Implementation of "GPT-who: An Information Density-based Machine-Generated Text Detector"
This repository provides code to calculate the 4 UID-based features and UID minimum and maximum span features described in the paper for efficient and accurate machine text detection.
Use the package manager pip to install all requirements.
$ pip install -r requirements.txt
- get_uid_features.py: This scripts loads texts and author labels from a csv file/any data source, calculates all UID features needed for GPT-who and writes them to a new csv file. This new generated csv file is the input to gpt-who.py
--input_path: Path to the CSV file or data source containing text and corresponding labels (default: None).
--cache_path: Path to the cache directory for the GPT-2 XL model (default: "./.cache/models/gpt2-xl").
--output_path: Path to the CSV file where UID features will be saved (default: "./scores/uid_features.csv").
python gptwho_uid_features.py --input_path ./data/text_labels.csv --cache_path ./model_cache/gpt2-xl --output_path ./scores/uid_features.csv
- gpt-who.py: This script takes as input two .csv files with UID features corresponding to the train and test split of the dataset, calculates the UID span features to concatenate with the other 4 (uid_var, uid_diff, uid_diff2, and mean), runs logistic regression, predicts labels, and reports machine text detection performance.

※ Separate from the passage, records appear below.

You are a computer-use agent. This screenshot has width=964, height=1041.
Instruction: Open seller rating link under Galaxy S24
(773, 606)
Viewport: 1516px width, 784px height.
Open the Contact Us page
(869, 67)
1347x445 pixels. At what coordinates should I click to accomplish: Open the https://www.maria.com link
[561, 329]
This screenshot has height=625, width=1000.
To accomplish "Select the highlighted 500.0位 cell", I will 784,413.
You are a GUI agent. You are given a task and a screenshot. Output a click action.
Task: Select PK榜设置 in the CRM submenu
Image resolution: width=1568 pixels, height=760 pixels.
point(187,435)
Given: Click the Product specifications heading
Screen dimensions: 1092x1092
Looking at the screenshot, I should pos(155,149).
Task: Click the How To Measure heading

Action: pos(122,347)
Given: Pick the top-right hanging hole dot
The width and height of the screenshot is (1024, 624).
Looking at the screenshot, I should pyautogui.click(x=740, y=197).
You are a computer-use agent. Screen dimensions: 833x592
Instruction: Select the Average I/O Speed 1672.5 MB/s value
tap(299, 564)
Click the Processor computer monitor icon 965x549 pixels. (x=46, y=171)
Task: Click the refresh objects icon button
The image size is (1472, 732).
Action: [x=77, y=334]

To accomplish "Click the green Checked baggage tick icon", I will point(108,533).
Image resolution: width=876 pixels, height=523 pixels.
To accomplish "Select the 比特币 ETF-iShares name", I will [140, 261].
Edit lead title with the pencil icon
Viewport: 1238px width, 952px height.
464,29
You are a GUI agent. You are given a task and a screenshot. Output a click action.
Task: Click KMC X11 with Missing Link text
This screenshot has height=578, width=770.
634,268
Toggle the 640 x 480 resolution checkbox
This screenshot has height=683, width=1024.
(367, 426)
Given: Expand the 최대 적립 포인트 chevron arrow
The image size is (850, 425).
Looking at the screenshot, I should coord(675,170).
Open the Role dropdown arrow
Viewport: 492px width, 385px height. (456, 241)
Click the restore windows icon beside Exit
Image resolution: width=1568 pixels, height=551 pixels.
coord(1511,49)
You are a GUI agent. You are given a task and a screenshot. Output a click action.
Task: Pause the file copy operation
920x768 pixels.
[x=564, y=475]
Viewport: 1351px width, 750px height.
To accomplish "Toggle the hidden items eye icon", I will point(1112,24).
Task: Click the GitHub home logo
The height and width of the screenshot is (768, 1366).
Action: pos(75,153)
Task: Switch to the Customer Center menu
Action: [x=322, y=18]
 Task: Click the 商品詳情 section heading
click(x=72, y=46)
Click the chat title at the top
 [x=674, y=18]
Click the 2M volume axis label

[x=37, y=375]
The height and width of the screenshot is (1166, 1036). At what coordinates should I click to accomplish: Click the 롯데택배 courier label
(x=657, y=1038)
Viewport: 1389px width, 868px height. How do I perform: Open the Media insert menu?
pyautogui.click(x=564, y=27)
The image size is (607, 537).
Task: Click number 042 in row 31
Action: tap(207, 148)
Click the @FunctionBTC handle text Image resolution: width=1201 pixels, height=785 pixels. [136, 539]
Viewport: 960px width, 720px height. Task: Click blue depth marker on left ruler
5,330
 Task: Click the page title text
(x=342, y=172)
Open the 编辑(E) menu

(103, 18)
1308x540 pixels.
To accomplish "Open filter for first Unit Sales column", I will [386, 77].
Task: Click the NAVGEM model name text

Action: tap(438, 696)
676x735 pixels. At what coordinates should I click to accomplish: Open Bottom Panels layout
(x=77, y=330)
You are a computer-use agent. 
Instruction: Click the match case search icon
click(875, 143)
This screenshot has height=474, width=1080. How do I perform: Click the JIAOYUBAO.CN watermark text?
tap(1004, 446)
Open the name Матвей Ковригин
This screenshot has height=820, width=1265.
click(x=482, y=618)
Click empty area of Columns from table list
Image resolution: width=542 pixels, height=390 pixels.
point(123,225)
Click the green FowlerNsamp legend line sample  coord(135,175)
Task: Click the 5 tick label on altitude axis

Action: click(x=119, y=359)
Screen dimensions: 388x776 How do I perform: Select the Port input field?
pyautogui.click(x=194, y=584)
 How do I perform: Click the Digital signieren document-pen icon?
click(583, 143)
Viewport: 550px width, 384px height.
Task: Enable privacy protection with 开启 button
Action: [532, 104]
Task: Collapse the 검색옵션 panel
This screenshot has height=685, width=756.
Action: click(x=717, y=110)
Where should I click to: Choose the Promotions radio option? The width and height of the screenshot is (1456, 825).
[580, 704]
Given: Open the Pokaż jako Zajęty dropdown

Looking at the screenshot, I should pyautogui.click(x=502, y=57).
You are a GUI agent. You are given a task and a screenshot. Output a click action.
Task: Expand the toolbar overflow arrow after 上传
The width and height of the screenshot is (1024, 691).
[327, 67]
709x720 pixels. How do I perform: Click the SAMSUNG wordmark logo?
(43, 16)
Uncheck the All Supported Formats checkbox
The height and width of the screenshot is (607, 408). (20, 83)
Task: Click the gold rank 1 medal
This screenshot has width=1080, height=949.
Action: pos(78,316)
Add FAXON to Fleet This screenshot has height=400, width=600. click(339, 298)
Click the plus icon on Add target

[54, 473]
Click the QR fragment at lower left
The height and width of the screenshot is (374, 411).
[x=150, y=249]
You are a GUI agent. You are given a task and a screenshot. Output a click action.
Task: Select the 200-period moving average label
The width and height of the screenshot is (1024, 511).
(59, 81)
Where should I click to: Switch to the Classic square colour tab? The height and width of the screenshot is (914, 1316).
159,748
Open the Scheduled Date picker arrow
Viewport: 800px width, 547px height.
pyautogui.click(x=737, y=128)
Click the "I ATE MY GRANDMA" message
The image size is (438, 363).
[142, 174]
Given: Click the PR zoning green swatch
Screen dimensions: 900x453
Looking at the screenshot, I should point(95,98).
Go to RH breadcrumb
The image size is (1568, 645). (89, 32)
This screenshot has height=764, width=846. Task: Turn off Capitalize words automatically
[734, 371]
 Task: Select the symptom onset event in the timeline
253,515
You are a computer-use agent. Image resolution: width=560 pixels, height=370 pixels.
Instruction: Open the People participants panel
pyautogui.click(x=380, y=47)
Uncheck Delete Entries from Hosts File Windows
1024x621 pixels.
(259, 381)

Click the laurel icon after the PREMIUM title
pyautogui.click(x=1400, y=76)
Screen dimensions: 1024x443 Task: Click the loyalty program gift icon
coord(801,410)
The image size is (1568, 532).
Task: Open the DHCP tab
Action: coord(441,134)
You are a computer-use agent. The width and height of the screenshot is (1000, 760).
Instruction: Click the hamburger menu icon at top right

--train_file: Path to the CSV file containing UID features for the training split (default: "./scores/train_uid_scores.csv").
--test_file: Path to the CSV file containing UID features for the test split (default: "./scores/test_uid_scores.csv").
python uid_span_features_logreg.py --train_file ./data/train_uid_features.csv --test_file ./data/test_uid_features.csv
Scores data files: We also provide UID feature train and test files for the ArguGPT dataset as an example dataset to run this code. However, our method can be applied to any custom dataset with "text" and "label" fields corresponding to the textual content and author labels.